Exercise materials below:

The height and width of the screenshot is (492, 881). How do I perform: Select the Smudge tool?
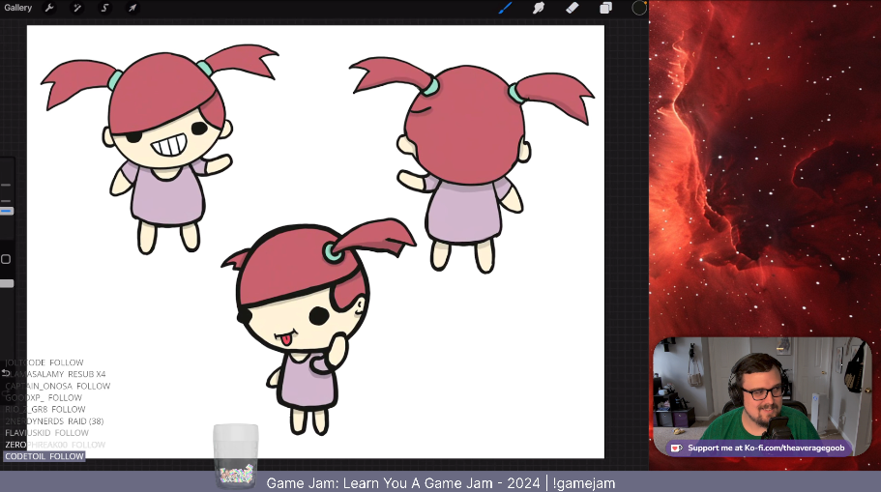coord(539,8)
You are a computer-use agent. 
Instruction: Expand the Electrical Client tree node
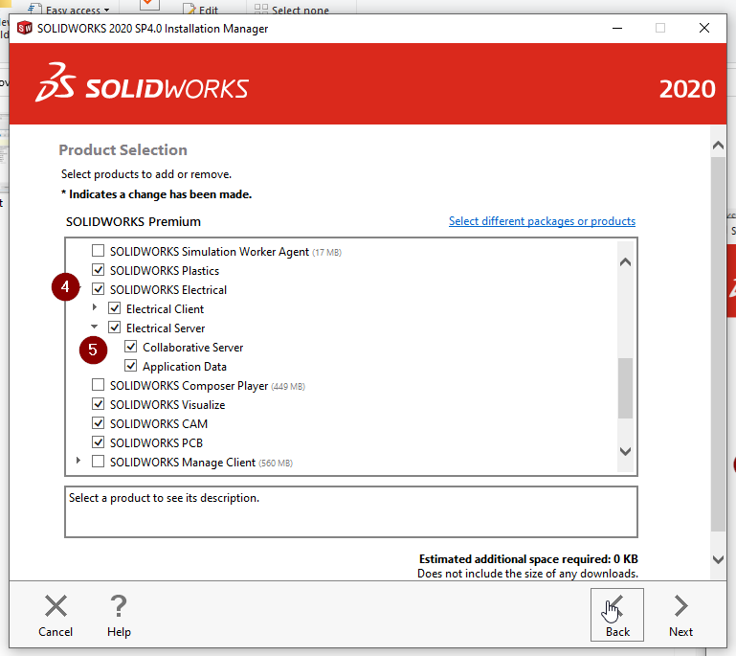pyautogui.click(x=94, y=308)
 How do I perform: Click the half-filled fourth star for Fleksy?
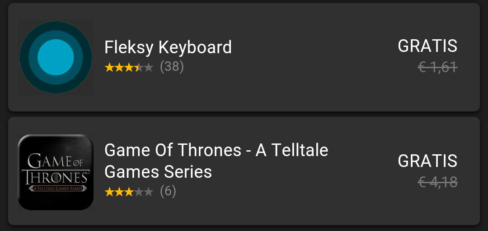point(139,68)
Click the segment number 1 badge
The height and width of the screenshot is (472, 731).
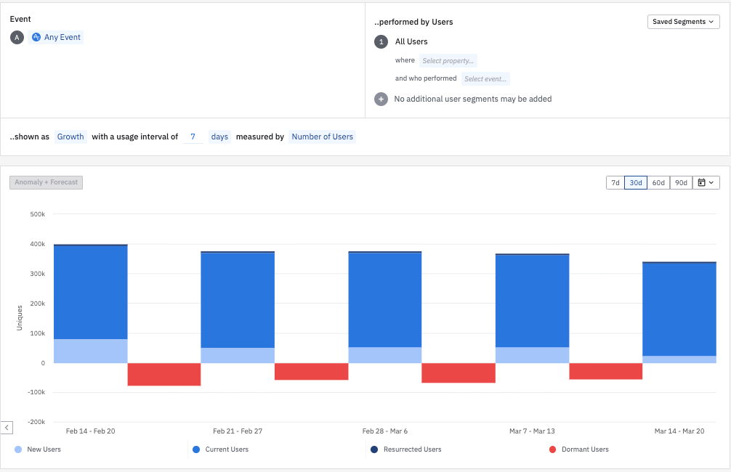[381, 42]

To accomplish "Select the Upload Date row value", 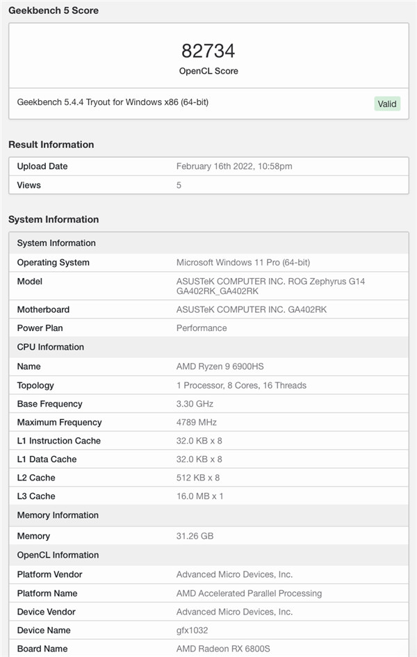I will 234,166.
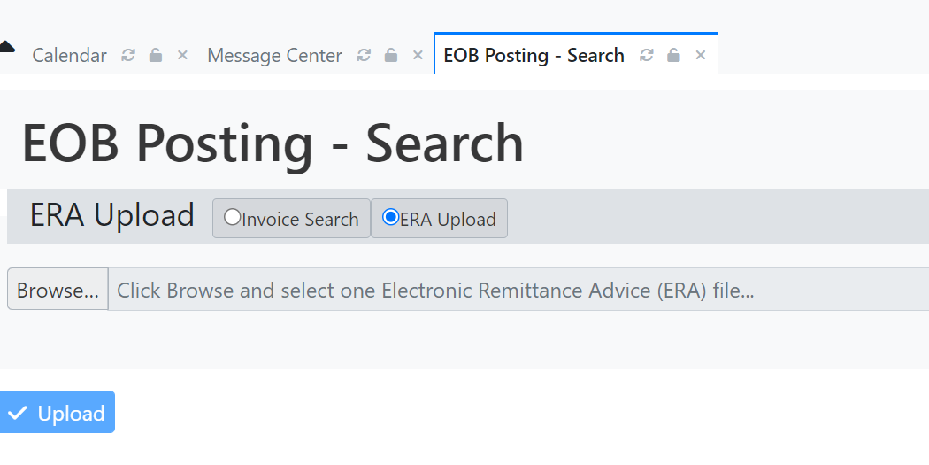Select the Invoice Search radio button
Screen dimensions: 929x465
pos(232,218)
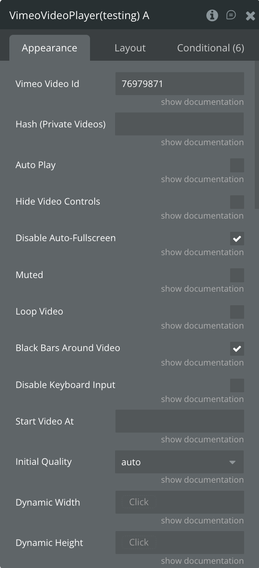Close the VimeoVideoPlayer property panel
The image size is (259, 568).
250,16
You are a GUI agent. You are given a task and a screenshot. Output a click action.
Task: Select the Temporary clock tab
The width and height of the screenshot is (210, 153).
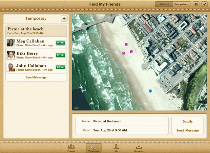click(x=94, y=148)
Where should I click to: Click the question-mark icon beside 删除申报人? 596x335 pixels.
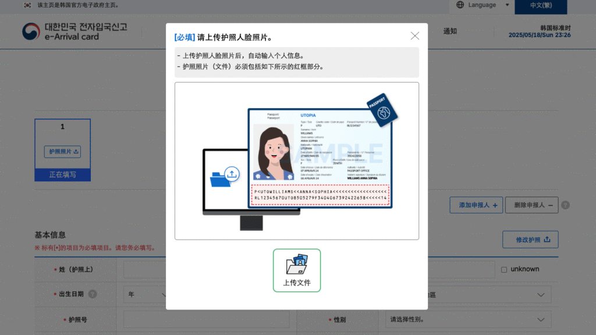[566, 205]
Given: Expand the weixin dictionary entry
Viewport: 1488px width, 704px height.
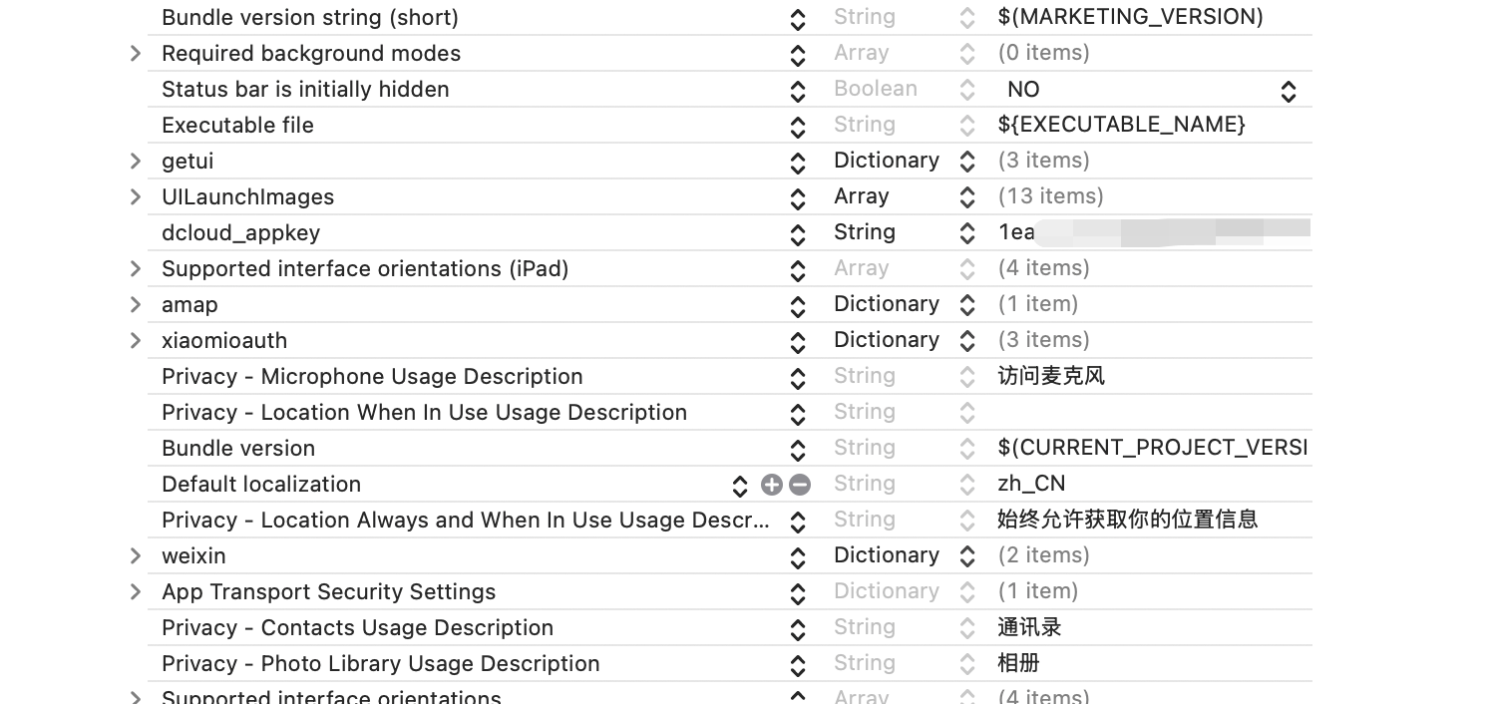Looking at the screenshot, I should [x=136, y=555].
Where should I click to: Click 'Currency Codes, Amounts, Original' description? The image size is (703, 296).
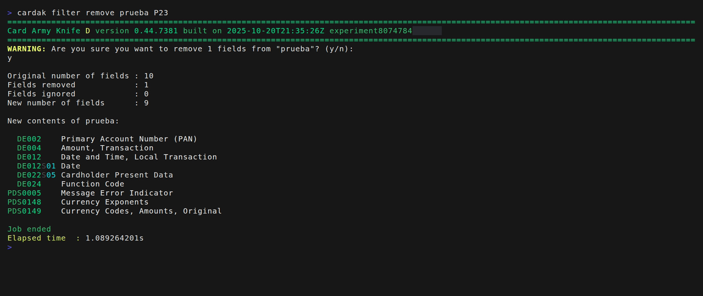(x=141, y=211)
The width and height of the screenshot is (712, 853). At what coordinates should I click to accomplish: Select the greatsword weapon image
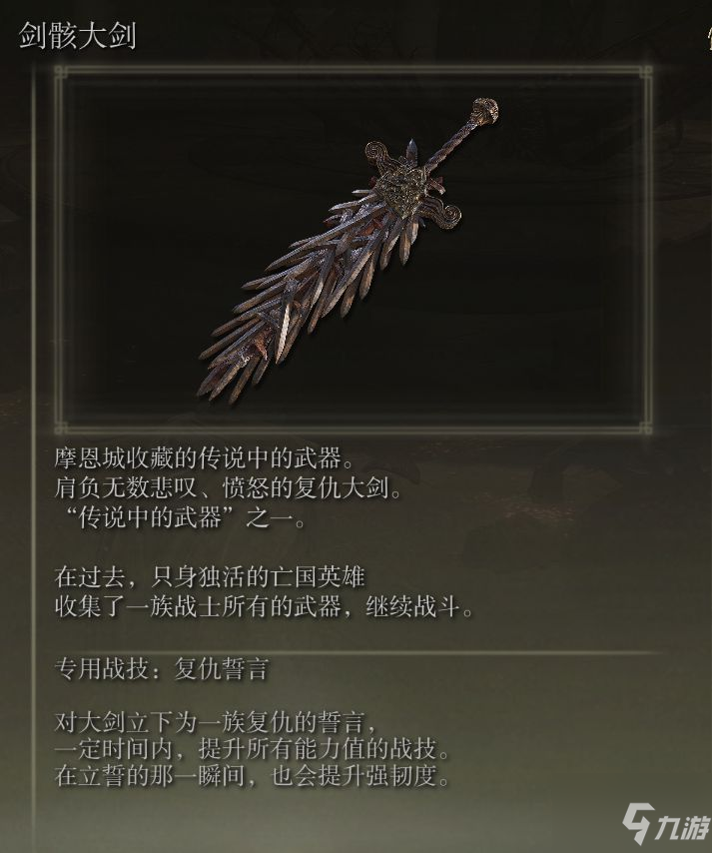(x=349, y=249)
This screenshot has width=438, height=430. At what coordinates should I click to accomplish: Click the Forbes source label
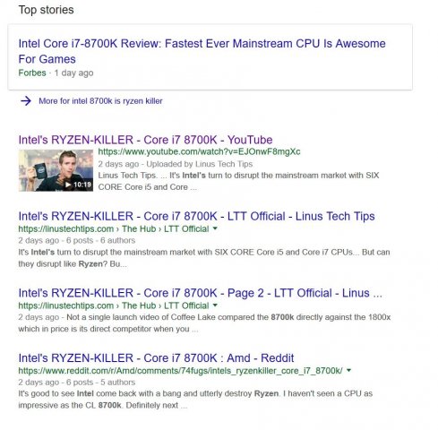tap(32, 73)
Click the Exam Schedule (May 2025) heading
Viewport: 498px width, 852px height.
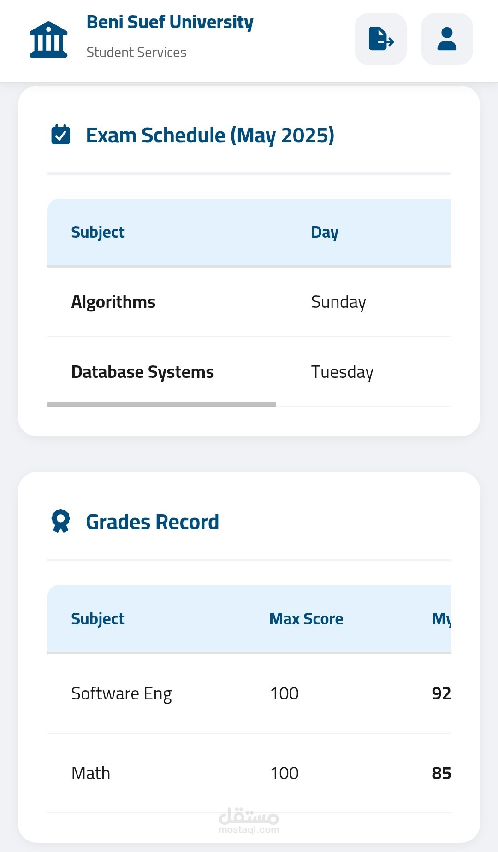tap(210, 135)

End of Exercise materials.

Please reproduce exactly, and nothing more, the lines from the one containing "This screenshot has" through the last line of the entries, both included; pictures stay out.

This screenshot has width=438, height=430. At what coordinates should I click to accomplish: Click the Forbes source label
tap(32, 73)
Click the Exam Schedule (May 2025) heading
Viewport: 498px width, 852px height.
tap(210, 135)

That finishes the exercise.